**** LISTED ENTRIES

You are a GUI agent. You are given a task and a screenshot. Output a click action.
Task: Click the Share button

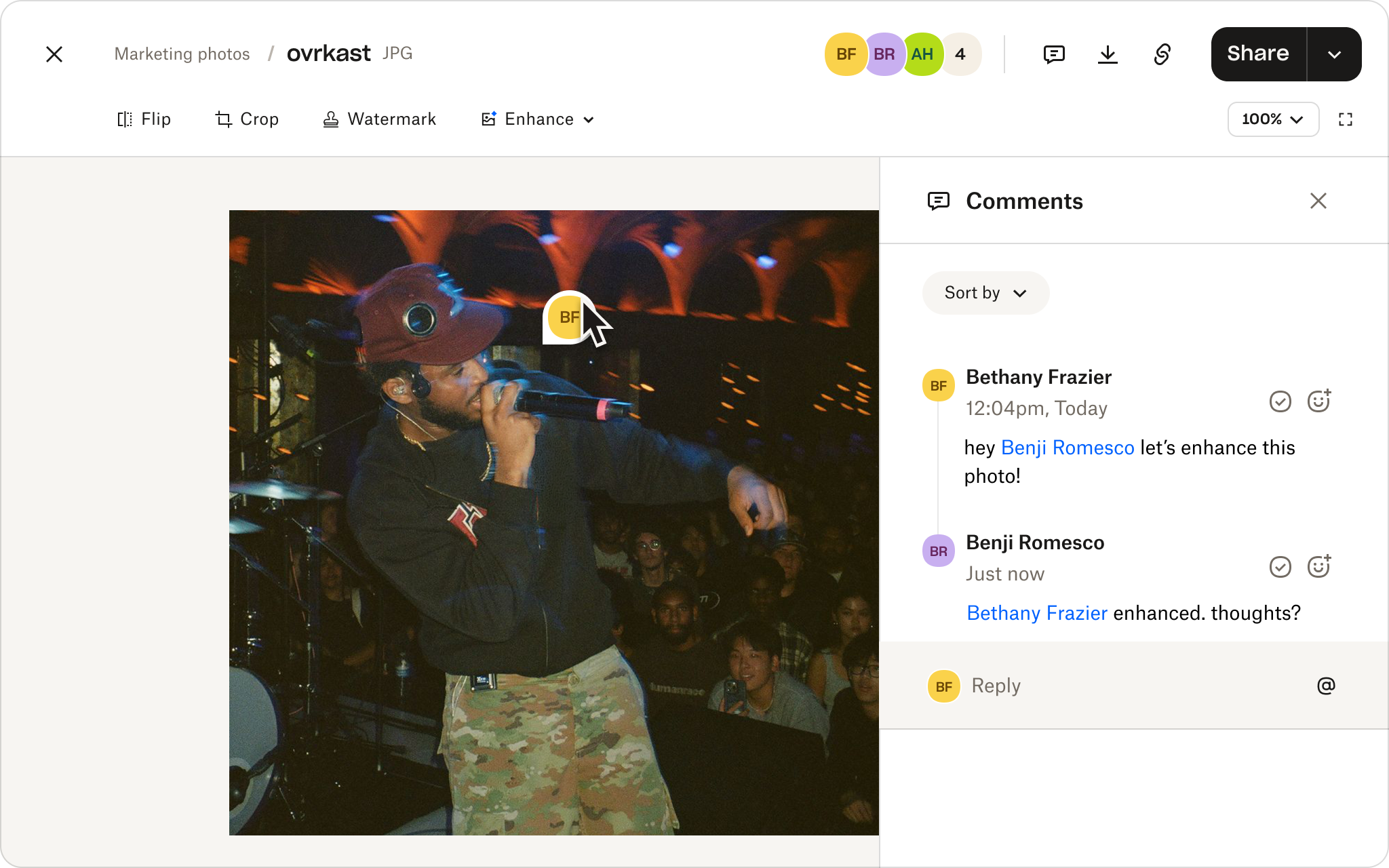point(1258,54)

********
**** LISTED ENTRIES

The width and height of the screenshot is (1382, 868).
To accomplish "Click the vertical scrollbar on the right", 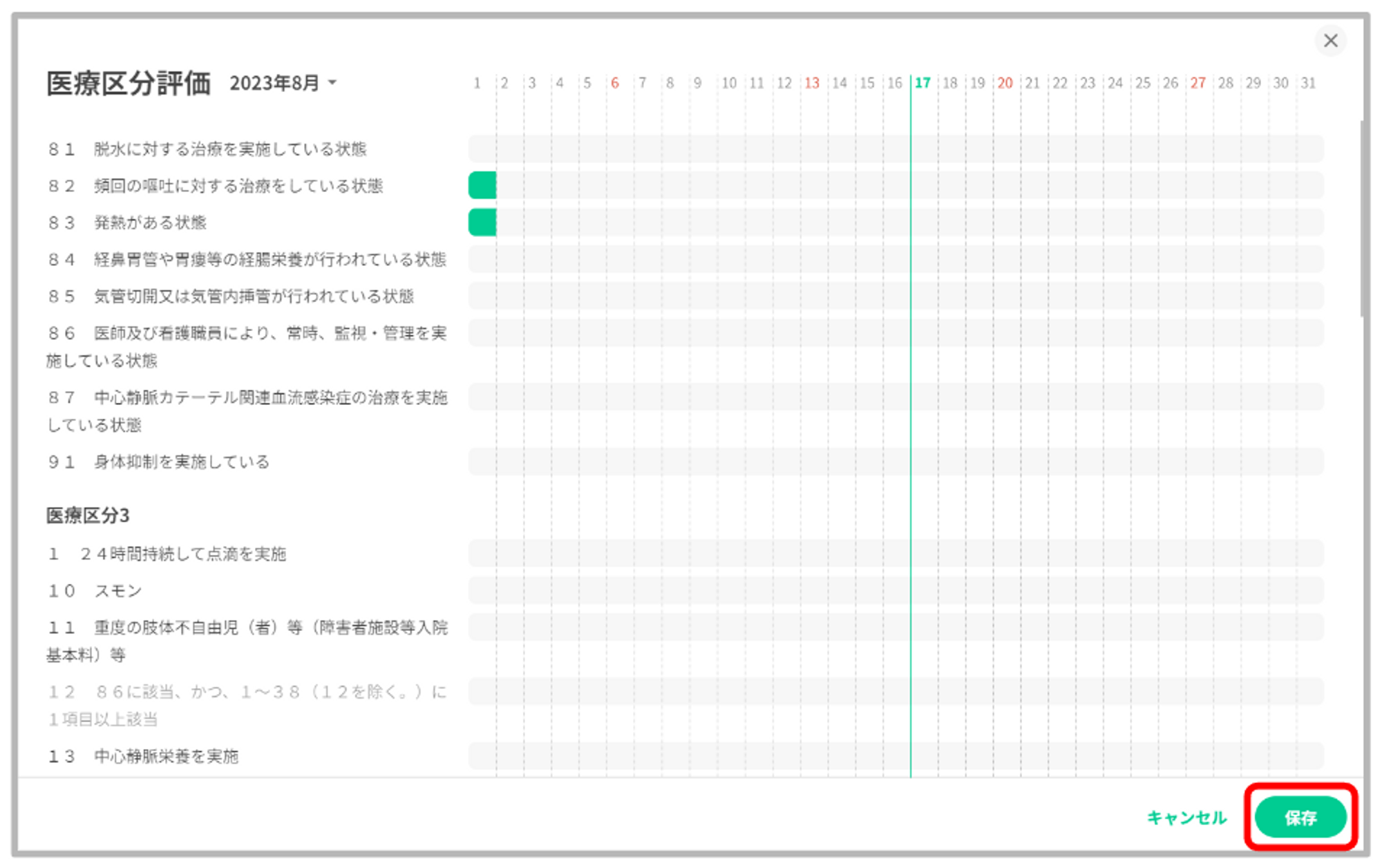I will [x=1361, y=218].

********

YOUR GOAL>
Among the lines above, find each one containing the string "screenshot" and copy it.

SOLUTION>
You are a GUI agent. You are given a task and a screenshot. Output a click action.
The width and height of the screenshot is (1382, 868).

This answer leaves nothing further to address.